Religion took a major blow during this period as well, both in the hierarchal and
individual sense. Since complicated astrological explanations soared over the head of the
common man, God’s wrath was the favored explanation. Many endeavored to appease God, and
the Pope authorized processions as acts of mass penitence (p.103). These stopped when pope
Clement VI recognized that the gatherings were enhancing the spread of plague. Further
reinforcing the notion of divine punishment was the general condition of the middle ages in
relation to the church: “…hardly an act or thought, sexual, mercantile, or military, did not
contravene the dictates of the Church. Mere failure to fast or attend mass was a sin. The result
was an underground lake of guilt in the soul that the plague now tapped. (p.105)” Others turned a
different conclusion: the Jews had poisoned the wells. They were regarded as “Christ-killers” by
the Patriarch of Antioch and many others (p.110). Despite the pope’s condemnation of such
thinking, Jews were still dragged from their homes and into bonfires (p.109, 111). Further adding
to their plight, a sect known as flagellants appeared. Desperately attempting to appease God, they
upset the traditional authority of the Church, taking it upon themselves to atone for the sins of
their generation by whipping themselves with scourges. They frequently attacked the Jewish
quarters of towns where they appeared. So violent was the prospect that, in the city of Worms,
the Jews locked themselves in their homes and set them alight, in order that they might not suffer
death under the flagellants’ whips (p.115). Finally, as the plague began to die out in 1350, a
jubilee in Rome was announced by Pope Clement VI, with free indulgences offered to those that
could make the trip. Indulgences in general—the idea of paying money for expiation of sins—
were also instituted. This would come back to haunt them, as the money they made was matched
in lost respect (p.121) Indeed, this very point of doctrine would become a sore spot for later
protestant thinkers, and thus the foundations for schism were lain.

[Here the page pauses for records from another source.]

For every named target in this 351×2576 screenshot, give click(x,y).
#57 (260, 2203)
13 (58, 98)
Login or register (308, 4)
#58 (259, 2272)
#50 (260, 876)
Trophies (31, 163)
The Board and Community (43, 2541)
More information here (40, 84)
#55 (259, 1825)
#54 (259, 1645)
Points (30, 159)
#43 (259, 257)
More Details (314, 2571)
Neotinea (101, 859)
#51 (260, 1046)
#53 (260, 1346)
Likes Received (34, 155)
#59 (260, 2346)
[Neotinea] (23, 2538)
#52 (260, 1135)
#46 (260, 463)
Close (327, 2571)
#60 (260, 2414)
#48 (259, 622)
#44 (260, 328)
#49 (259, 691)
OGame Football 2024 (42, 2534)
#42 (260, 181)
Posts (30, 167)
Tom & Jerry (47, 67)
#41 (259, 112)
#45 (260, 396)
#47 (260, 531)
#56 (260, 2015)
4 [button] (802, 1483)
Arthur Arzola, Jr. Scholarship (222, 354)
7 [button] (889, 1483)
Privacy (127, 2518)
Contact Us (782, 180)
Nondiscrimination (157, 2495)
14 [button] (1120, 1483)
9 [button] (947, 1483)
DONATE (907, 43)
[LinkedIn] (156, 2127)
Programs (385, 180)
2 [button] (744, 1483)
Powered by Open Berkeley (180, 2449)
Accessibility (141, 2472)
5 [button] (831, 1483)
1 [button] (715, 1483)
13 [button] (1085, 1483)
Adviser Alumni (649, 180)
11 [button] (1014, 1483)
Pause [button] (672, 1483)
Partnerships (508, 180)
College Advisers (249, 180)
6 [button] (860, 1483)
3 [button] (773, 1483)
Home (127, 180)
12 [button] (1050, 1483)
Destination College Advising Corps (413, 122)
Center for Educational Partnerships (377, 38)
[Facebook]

Ultimately, the fabric of medieval life had shifted forever due to the plague. The
destruction upset established social classes and ecclesiastical authority had been thoroughly
shaken (p.117, 122). It seems almost too incredible to believe that such change could come to
pass in the space of no more than three years, yet A Distant Mirror captures the era perfectly. As
a historian gifted in writing, Tuchman gives a vivid yet grounded view of the Black Death. The
language never waxes overly sesquipedalian (yes, that was entirely on purpose), yet it doesn’t
skimp on the depth of description. Statistics, though readily admitted by the author to be
sweeping guesses in many cases by medieval record-keepers, are well placed, and don’t choke
the main narrative. The bibliography is impressive; each page contains at least one and often
three or four citations from a primary source document. Tuchman’s writing talent and meticulous
research make the work accessible and valuable academically. It is readily digestible to all
students of history, collegiate or casual. In this respect, it is well suited to tackle the distant
horrors of the Black Death. Far removed as our society is from medieval Europe, A Distant
Mirror serves as an education and an immersion in the mindset of the plague-era European, and
all the sociological and clerical challenges it faced.
Works Cited:
Tuchman, Barbara. ""This Is the End of the World": The Black Death." A Distant Mirror: The Calamitous
Fourteenth Century. New York: Ballantine, 1979. 92-125. Print.